*Dataset rows*
******************************
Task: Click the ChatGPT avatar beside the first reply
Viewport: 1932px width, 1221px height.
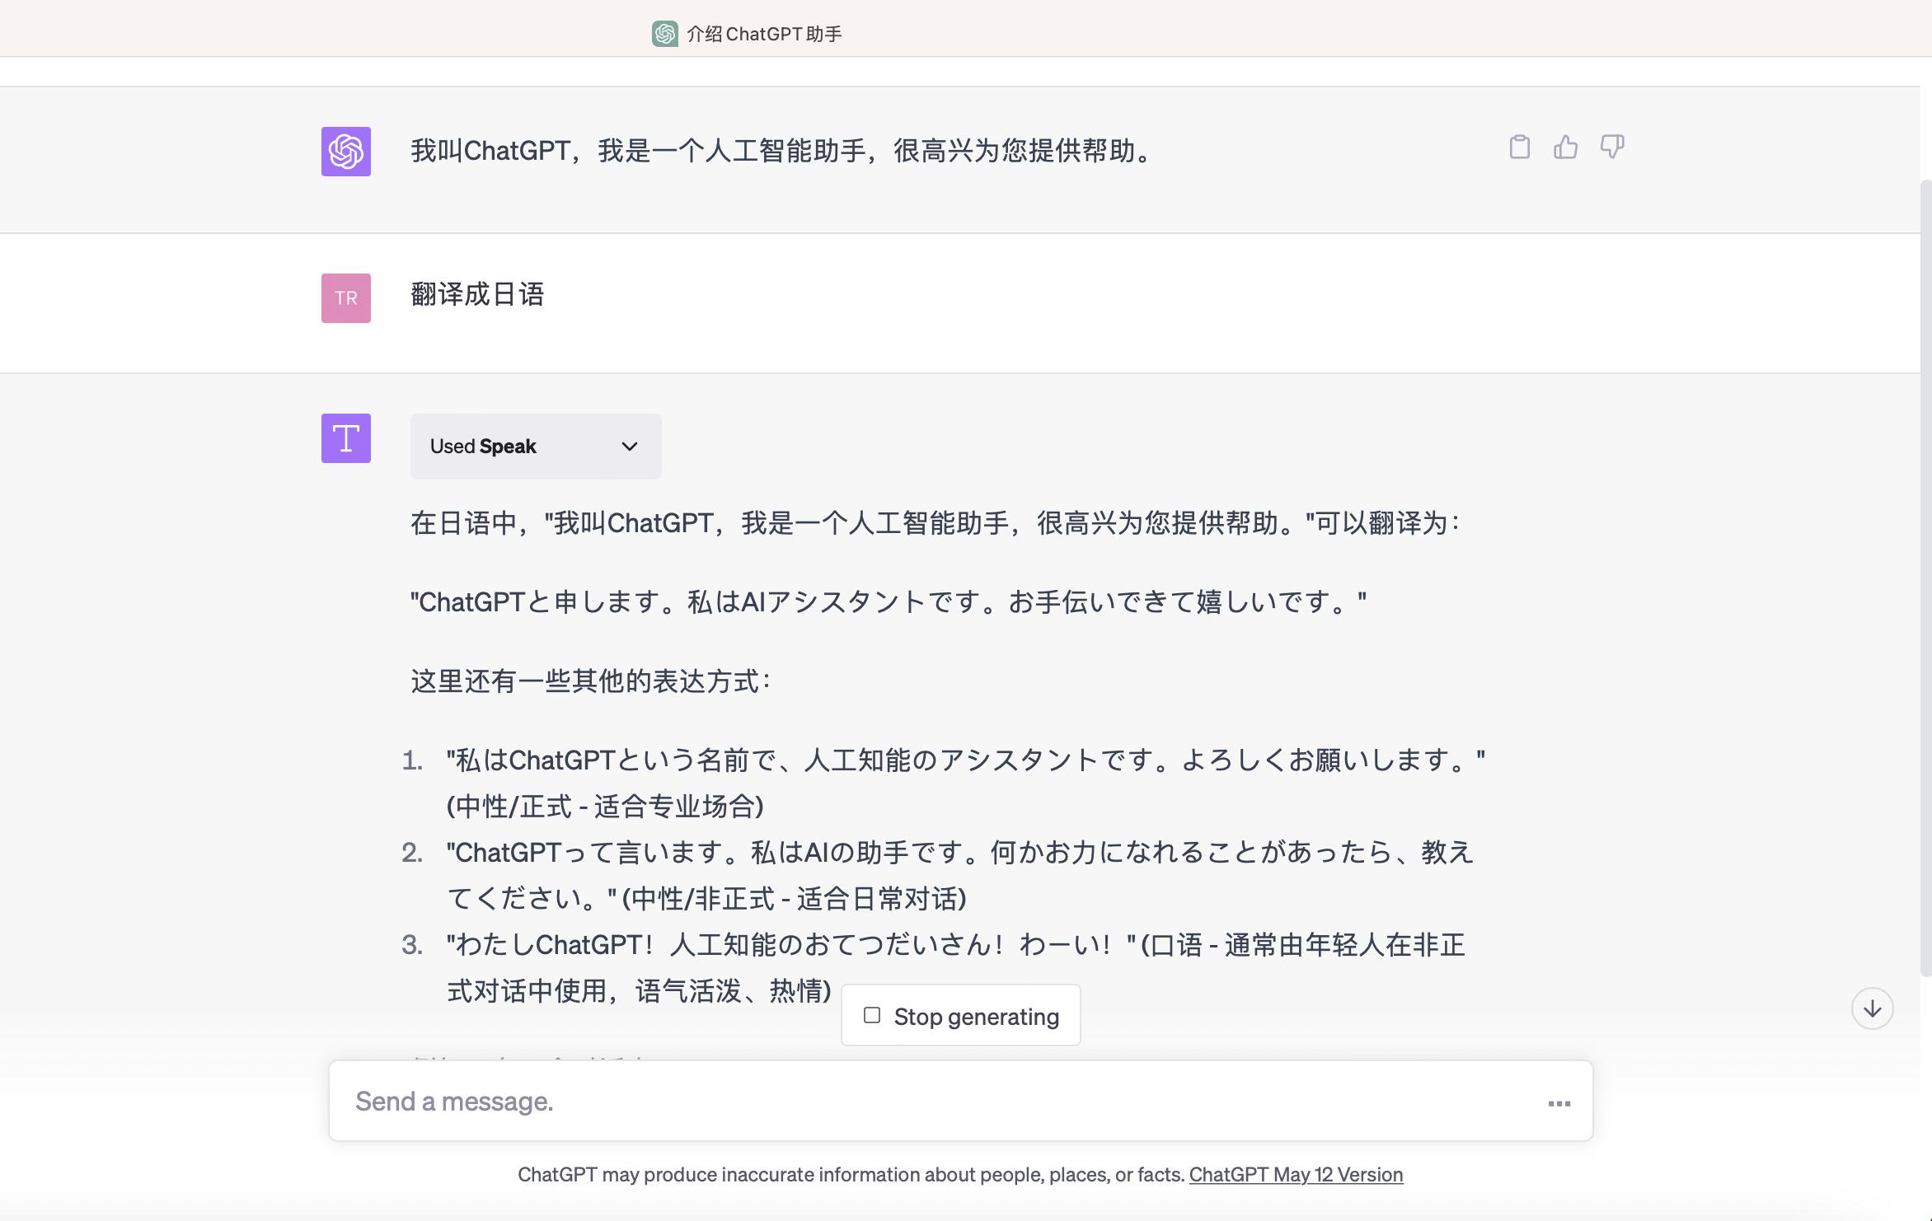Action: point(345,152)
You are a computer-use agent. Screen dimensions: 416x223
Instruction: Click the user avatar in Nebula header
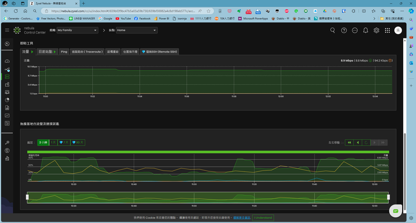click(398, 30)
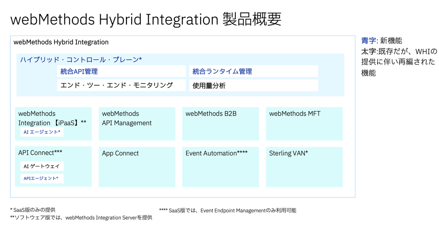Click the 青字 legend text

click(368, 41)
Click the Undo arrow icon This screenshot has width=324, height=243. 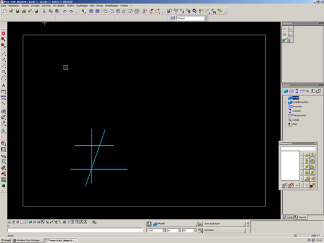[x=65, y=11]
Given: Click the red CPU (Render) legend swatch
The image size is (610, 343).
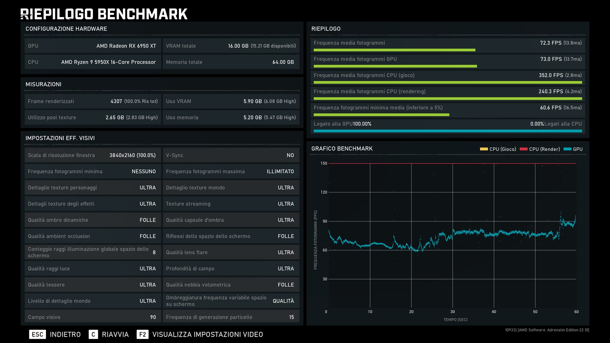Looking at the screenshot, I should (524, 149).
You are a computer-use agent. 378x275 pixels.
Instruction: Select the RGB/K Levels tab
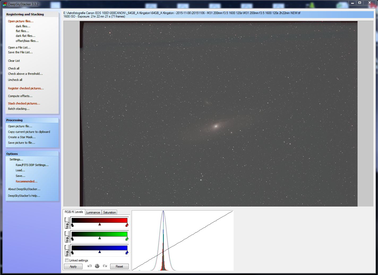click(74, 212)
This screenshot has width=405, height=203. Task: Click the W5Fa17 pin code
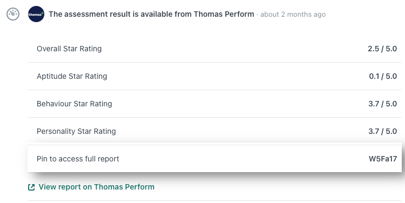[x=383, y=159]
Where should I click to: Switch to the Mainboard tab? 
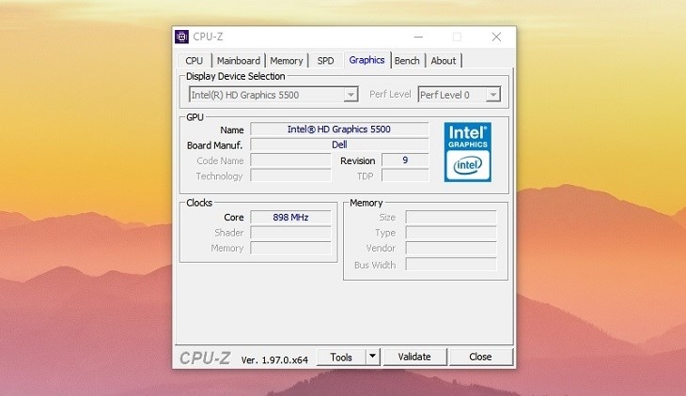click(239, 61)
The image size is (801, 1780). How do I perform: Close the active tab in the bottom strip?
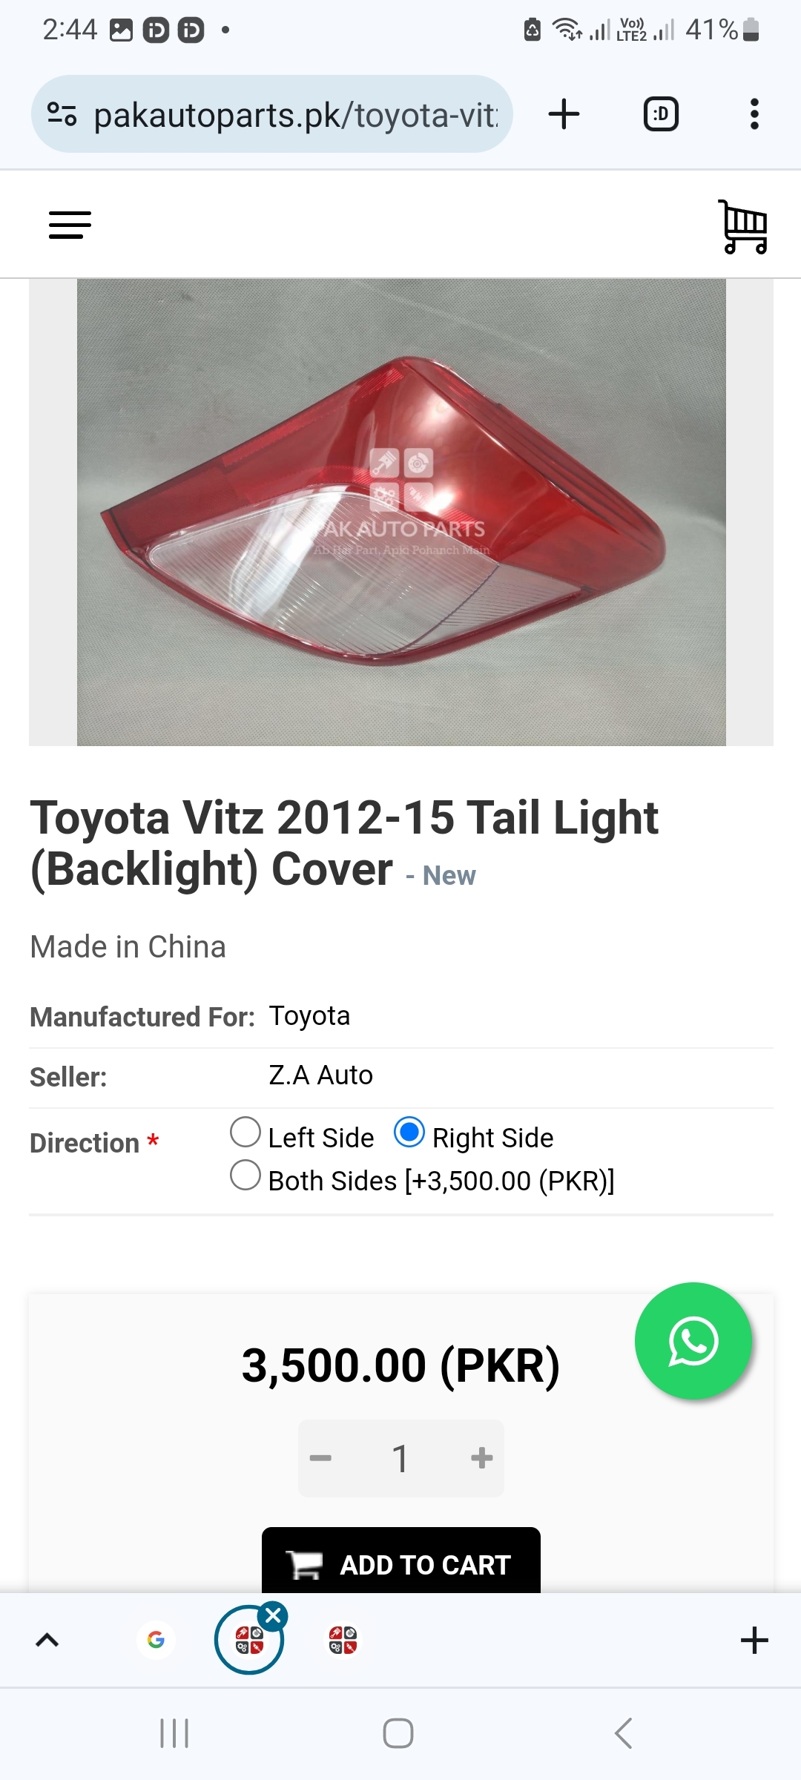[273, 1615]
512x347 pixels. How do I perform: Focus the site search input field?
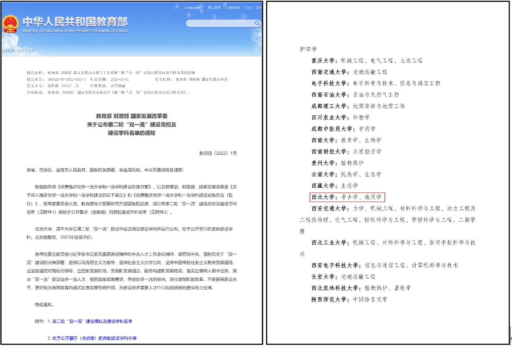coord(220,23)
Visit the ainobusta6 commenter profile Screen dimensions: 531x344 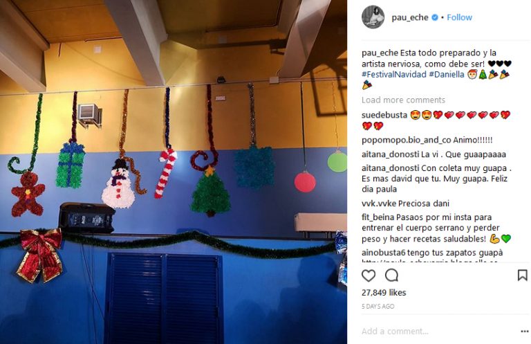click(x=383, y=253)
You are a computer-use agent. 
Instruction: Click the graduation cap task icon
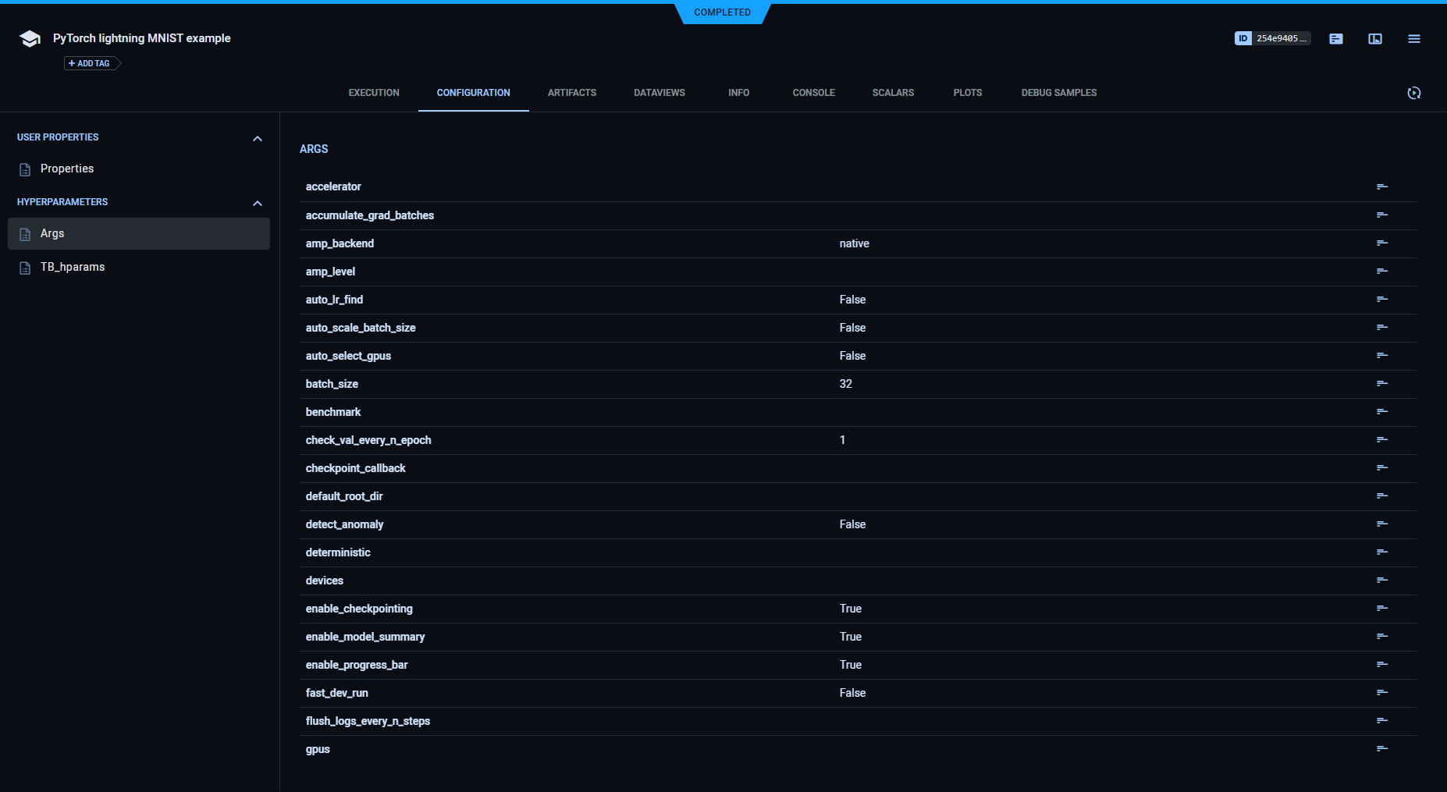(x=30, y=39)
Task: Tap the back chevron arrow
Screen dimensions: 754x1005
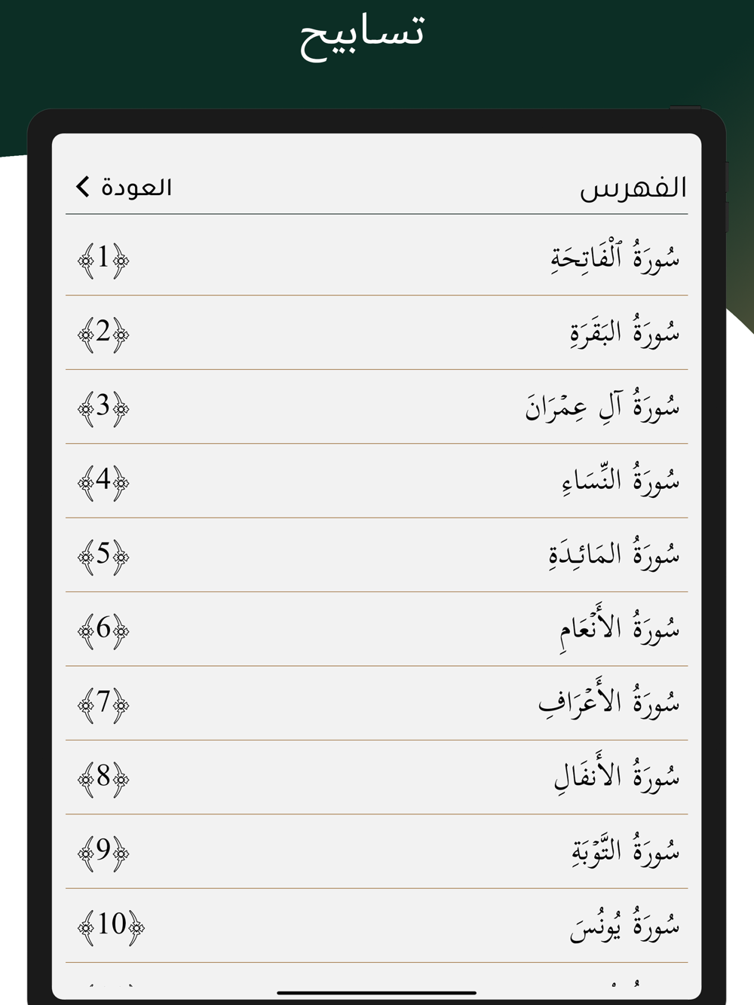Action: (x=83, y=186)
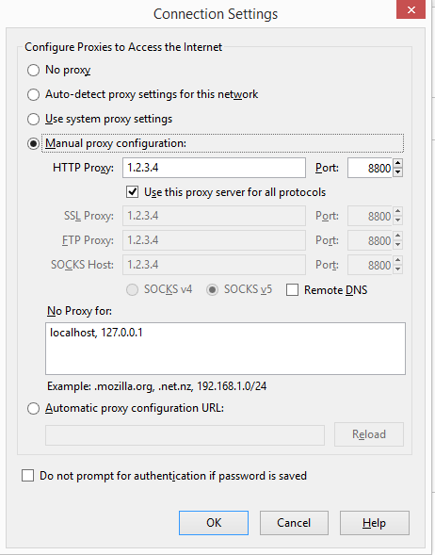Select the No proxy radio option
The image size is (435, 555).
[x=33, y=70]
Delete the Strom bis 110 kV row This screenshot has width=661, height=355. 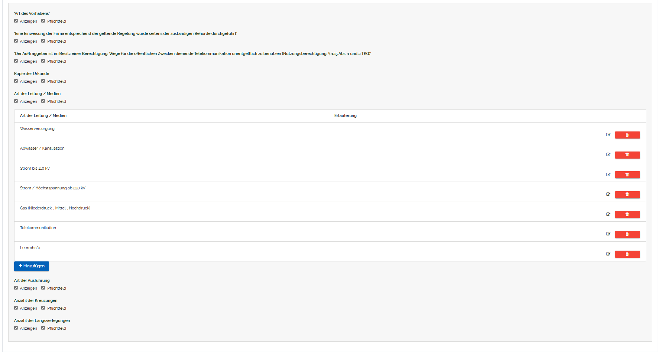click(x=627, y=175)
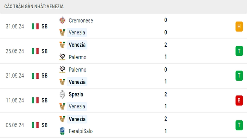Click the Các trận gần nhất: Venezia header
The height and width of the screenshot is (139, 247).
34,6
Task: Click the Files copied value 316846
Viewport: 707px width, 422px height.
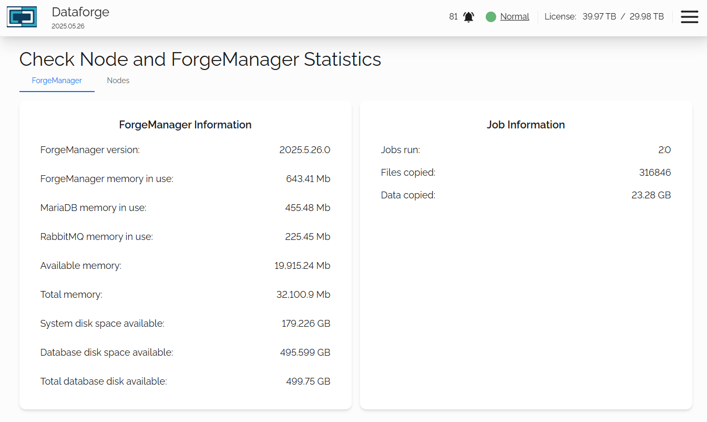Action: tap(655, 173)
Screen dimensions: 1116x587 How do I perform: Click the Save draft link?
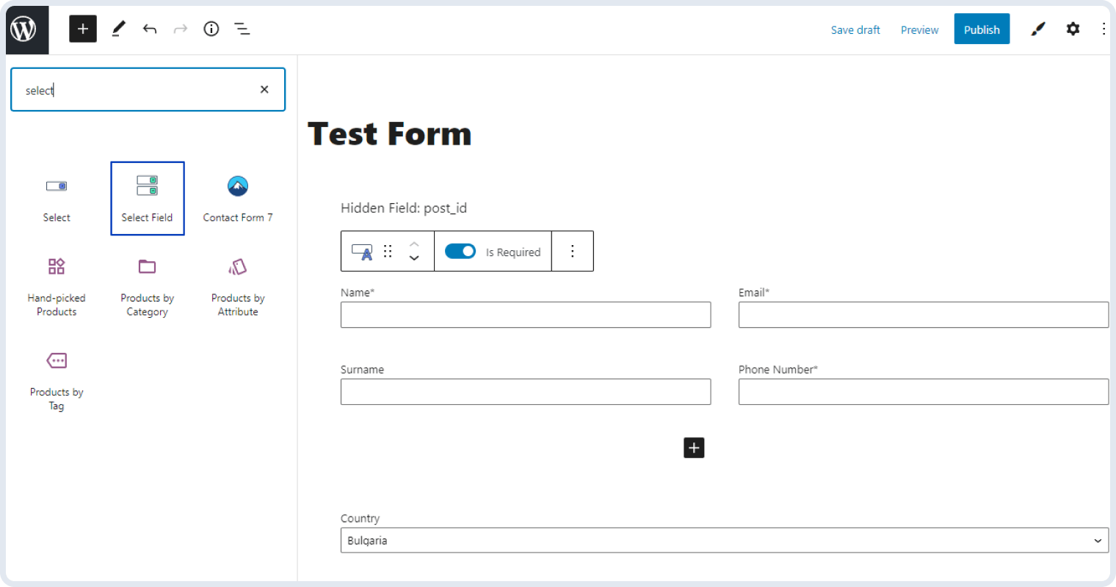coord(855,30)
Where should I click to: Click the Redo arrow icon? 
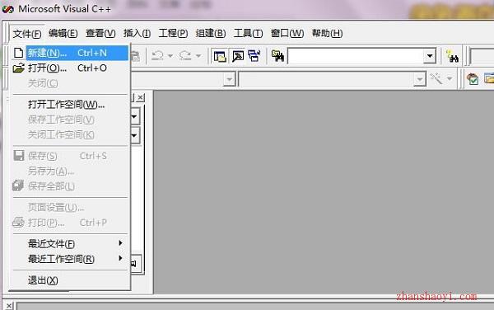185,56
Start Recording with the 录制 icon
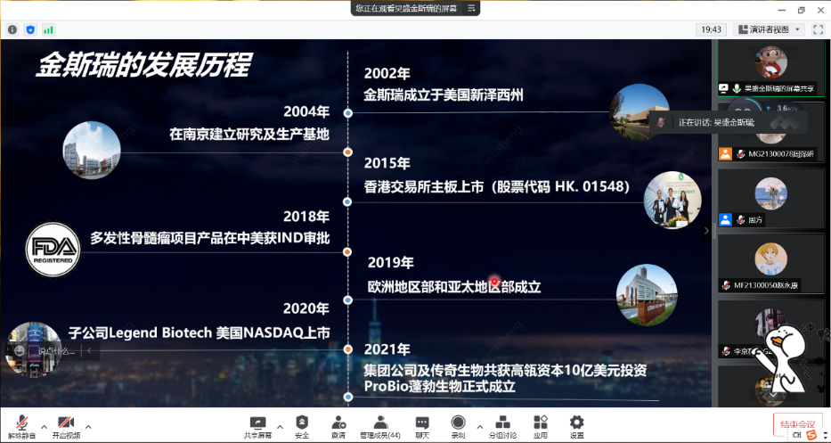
******************************
*Direction*
Gather each line of the items above that contains the string "Instruction", copying the full line. Case counts.

*Output for this exercise*
Instruction: Click the user avatar in Nebula header
Instruction: Select the RGB/K Levels tab
Instruction: Click the graduation cap task icon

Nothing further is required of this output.